Salt turns up the threat levels in such a way that they bleed out of the cracks of its facade — a plastered smile with a blank stare, not quite able to contain what lurks behind it. The album is winding, twisting, methodical as it surgically drills in its hooks; it circles around, trying to manage its restlessness all the while accumulating tension. Devo comes to mind, though Blessed’s sound is more taut, not quite as evidently tongue-in-cheek.
Salt has a certain nervous energy, jitteriness immediately apparent from its first few seconds as staccato chords and a rapid, one-note bassline punctuate through “Rolled In Glass”. Often, though, its nervousness ends up being traded for low-lying anxiety, hidden behind moderate tempos and deceptively monotonous vocals that reveal uncomfortable musings (“you create problems to solve them”, goes “Thought” apathetically). Eventually the dread bursts through, and the transition from “Pill” to “Anchor” is particularly revealing — the former, relatively upbeat, is followed up by the troubled latter, bringing heavy reverberation, droning, and cold mechanical percussion. After “Anchor”,
Salt seems as if it has dropped all pretence of feeling normal; “Disease” is unfailingly bleak, with drumming that feels bogged down and an ironic, wearily chanted line of “hope for the disease to heal itself”. And in “Caribou”, the skittish bassline and snappish guitar twangs no longer come off as mere nervousness, but instead as something that represents a deeper dysfunction — an inability to cope any longer, a resigned collapse that is signified by the final wash of noise.
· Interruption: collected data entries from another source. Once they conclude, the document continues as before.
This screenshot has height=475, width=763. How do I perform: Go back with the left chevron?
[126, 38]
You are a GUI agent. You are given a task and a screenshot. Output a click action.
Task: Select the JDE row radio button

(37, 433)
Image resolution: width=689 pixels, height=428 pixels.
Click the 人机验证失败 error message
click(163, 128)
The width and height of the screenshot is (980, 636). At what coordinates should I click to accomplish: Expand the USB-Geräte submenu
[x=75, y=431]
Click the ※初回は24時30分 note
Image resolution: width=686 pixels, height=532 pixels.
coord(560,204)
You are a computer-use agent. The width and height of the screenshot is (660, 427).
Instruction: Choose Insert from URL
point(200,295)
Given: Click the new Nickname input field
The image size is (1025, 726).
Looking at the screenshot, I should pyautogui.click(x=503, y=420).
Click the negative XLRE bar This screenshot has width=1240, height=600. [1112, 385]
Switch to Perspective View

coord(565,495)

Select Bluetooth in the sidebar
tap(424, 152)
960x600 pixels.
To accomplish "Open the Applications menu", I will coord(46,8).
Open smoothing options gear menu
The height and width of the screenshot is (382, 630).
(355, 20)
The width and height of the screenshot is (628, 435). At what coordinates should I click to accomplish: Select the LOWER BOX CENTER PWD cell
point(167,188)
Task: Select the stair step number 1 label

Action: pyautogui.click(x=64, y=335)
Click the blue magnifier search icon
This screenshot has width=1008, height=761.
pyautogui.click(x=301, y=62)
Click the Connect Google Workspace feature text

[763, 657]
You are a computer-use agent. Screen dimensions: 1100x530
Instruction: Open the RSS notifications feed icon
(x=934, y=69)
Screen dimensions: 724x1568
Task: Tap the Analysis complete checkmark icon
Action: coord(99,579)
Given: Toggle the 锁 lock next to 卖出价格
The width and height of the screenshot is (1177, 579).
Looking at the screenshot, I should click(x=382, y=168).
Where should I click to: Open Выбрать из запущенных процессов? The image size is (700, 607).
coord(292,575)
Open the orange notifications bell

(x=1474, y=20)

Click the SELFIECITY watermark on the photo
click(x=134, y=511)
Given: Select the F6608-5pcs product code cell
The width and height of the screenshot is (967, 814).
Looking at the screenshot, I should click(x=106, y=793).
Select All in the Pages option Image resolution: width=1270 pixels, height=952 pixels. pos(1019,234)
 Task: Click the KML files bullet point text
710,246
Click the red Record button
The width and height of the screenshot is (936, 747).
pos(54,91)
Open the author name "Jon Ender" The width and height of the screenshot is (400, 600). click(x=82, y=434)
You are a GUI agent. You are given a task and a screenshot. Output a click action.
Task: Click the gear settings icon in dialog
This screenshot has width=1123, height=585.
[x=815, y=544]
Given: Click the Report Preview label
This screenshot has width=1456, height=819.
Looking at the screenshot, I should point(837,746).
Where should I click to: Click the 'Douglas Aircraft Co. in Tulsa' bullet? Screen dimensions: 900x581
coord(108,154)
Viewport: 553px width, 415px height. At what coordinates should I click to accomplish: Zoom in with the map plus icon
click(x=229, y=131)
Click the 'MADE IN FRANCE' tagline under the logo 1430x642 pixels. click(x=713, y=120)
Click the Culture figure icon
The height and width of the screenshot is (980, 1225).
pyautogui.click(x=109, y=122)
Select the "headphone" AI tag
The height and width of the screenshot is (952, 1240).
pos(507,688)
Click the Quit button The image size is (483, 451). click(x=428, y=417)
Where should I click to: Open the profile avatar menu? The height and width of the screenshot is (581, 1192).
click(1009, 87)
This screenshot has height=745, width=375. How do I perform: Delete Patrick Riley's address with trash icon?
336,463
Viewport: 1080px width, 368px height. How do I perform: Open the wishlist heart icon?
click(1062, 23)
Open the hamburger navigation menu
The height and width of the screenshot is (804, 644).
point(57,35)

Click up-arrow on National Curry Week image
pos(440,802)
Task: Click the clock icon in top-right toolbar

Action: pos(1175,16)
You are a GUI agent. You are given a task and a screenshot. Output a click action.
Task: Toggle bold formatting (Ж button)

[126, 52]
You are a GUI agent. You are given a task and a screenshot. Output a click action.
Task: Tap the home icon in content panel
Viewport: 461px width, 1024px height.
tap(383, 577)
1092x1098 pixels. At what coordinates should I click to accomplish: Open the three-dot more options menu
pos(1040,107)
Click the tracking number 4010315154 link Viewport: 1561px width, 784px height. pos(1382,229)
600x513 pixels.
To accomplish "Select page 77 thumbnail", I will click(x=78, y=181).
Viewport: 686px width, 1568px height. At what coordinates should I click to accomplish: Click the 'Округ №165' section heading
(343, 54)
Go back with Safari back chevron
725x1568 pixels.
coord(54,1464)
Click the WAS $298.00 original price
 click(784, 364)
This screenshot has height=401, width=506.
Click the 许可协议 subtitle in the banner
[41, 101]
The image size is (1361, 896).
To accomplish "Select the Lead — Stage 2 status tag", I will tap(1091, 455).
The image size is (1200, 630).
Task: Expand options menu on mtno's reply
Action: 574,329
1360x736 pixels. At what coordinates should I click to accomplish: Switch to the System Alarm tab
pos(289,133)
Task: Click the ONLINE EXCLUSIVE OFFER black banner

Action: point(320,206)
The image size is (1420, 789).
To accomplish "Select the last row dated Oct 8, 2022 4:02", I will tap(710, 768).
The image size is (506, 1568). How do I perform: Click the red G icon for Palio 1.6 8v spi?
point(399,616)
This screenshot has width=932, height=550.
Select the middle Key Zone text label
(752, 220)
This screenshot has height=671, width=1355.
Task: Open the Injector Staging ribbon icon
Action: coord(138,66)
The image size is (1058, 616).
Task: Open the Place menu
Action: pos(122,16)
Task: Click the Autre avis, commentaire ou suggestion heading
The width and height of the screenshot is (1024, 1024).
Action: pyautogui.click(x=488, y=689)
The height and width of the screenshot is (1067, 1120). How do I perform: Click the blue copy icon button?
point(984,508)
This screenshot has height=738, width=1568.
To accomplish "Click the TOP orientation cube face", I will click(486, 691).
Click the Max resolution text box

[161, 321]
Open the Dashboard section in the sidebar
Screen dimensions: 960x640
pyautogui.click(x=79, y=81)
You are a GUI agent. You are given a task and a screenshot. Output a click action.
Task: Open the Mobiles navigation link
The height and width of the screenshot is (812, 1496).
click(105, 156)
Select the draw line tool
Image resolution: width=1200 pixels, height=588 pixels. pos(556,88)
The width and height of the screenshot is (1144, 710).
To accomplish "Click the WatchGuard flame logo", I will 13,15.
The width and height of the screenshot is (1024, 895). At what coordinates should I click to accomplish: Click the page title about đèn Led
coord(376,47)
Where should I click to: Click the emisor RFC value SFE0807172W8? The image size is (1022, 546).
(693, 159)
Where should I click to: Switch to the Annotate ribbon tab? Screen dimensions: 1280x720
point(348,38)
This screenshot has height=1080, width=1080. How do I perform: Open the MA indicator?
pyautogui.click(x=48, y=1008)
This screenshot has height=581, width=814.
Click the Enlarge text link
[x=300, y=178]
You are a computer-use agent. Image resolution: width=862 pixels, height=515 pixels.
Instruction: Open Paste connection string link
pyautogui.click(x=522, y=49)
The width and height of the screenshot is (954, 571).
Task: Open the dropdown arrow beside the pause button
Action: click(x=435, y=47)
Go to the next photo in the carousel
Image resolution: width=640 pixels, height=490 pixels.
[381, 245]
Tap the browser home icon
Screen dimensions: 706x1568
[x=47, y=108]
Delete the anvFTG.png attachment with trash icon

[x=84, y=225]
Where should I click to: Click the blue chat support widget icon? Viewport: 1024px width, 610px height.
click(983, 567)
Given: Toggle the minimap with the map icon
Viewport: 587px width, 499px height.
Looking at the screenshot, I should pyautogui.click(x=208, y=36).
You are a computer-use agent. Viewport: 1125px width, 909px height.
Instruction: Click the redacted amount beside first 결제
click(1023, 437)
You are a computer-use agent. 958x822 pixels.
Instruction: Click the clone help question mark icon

What’s perhaps most disconcerting about
Salt is how it tries to colour in its cold, clinical surfaces. I mentioned that the album is somewhat deceitful; I think a large part of its intrigue comes from seeing how exactly it deceives, and how it comes to stop caring about the act. The refrain of “Purpose and Conviction” is misleadingly reassuring, bright and multi-hued until a warbling drone haunts the background; “Pill” moves around with ease, featuring a colourful syncopated passage constituting the closest thing to fun that the album gets. Even the somewhat sluggish “Zealot” has chiming synth flourishes, though the light they shine is a bit too harsh for comfort. There are times when
Salt seems to be imbued with life (in actuality, just a facsimile of it); eventually, it betrays a half-dead nature, running on machinery and bitter concoctions. “Warmth in the shadows / alone it smells so stale”, mourns “Purpose and Conviction” in a line capturing one sort of deprivation that
Salt addresses.
If
Salt is menacing, it’s because it presents rather clearly a mental and emotional state that we instinctively fear — vestiges of colour remaining only on the surface, internal mechanisms rusting. It’s absolutely draining to fake it, but the alternative isn’t much prettier — “you live, you cry / you live, you die”.